= Adjusted present value =

Valuation separating financing effects

APV formula
| APV = Unlevered NPV of Free Cash Flows and assumed Terminal Value + NPV of Interest Tax Shield and assumed Terminal Value: The discount rate used in the first part is the return on assets or return on equity if unlevered; The discount rate used in the second part is the cost of debt financing by period. In detail: EBIT – Taxes on EBIT = Net Operating Profit After Tax (NOPAT) + Noncash items in EBIT – Working Capital changes – Capital Expenditures and Other Operating Investments =Free Cash Flows Take Present Value (PV) of FCFs discounted by Return on Assets % (also Return on Unlevered Equity %) + PV of terminal value =Value of Unlevered Assets + Excess cash and other assets =Value of Unlevered Firm (i.e., firm value without financing effects or benefit of interest tax shield) + Present Value of Debt's Periodic Interest Tax Shield discounted by Cost of Debt Financing % =Value of Levered Firm – Value of Debt =Value of Levered Equity or APV The value from the interest tax shield assumes the company is profitable enough to deduct the interest expense. If not, adjust this part for when the interest can be deducted for tax purposes. |
Adjusted present value (APV) is a valuation method introduced in 1974 by Stewart Myers. The idea is to value the project as if it were all equity financed ("unleveraged"), and to then add the present value of the tax shield of debt – and other side effects.

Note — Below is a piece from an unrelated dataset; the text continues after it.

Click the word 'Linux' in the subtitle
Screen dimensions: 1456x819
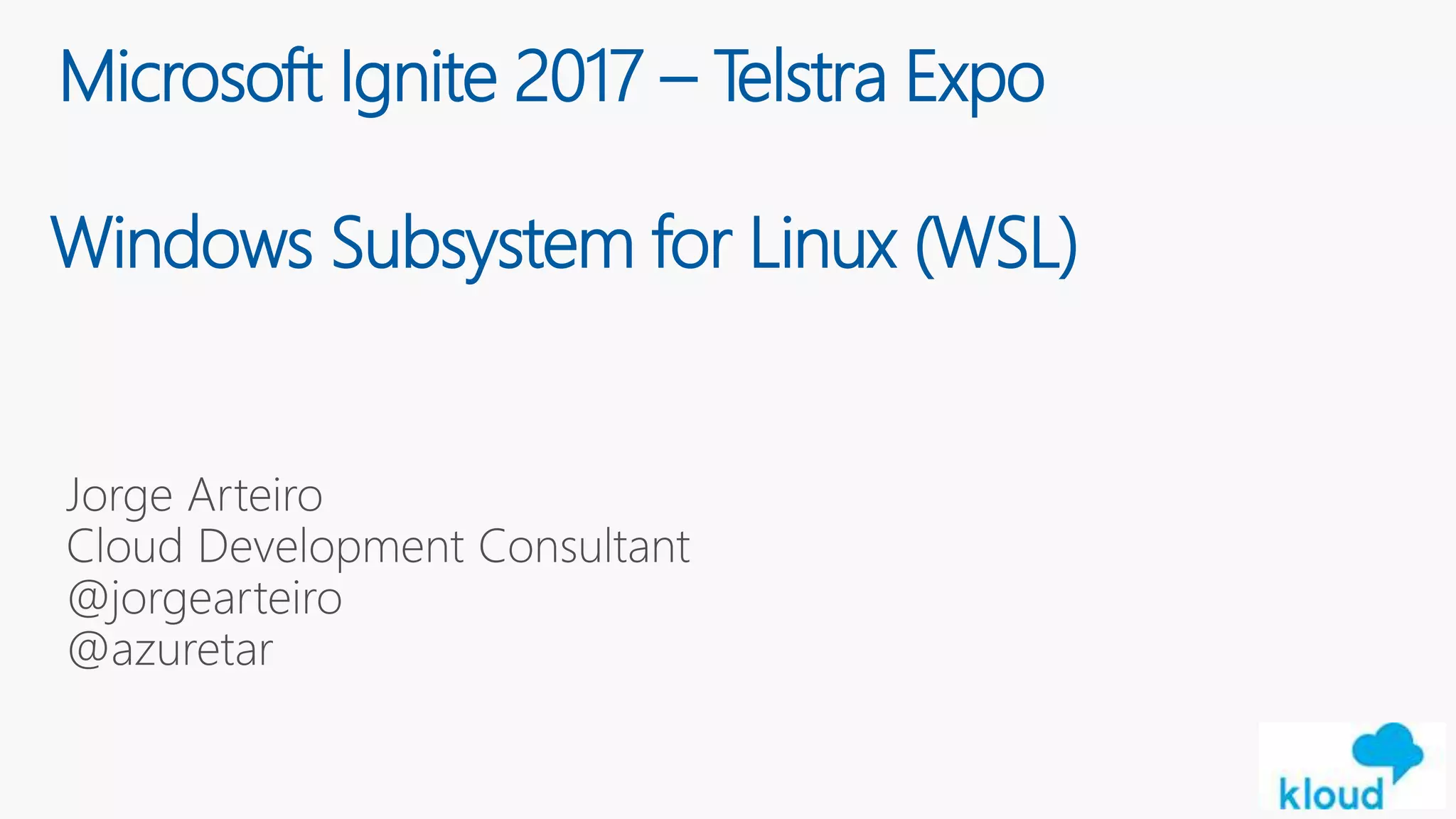[x=823, y=243]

Technically, an APV valuation model looks similar to a standard DCF model. However, instead of WACC, cash flows would be discounted at the unlevered cost of equity, and tax shields at either the cost of debt (Myers) or following later academics also with the unlevered cost of equity. APV and the standard DCF approaches should give the identical result if the capital structure remains stable.

According to Myers, the value of the levered firm (Value levered, Vl) is equal to the value of the firm with no debt (Value unlevered, Vu) plus the present value of the tax savings due to the tax deductibility of interest payments, the so-called value of the tax shield (VTS). Myers proposes calculating the VTS by discounting the tax savings at the cost of debt (Kd). The argument is that the risk of the tax saving arising from the use of debt is the same as the risk of the debt.

The method is to calculate the NPV of the project as if it is all-equity financed (so called "base case"). Then the base-case NPV is adjusted for the benefits of financing. Usually, the main benefit is a tax shield resulted from tax deductibility of interest payments. Another benefit can be a subsidized borrowing at sub-market rates. The APV method is especially effective when a leveraged buyout case is considered since the company is loaded with an extreme amount of debt, so the tax shield is substantial.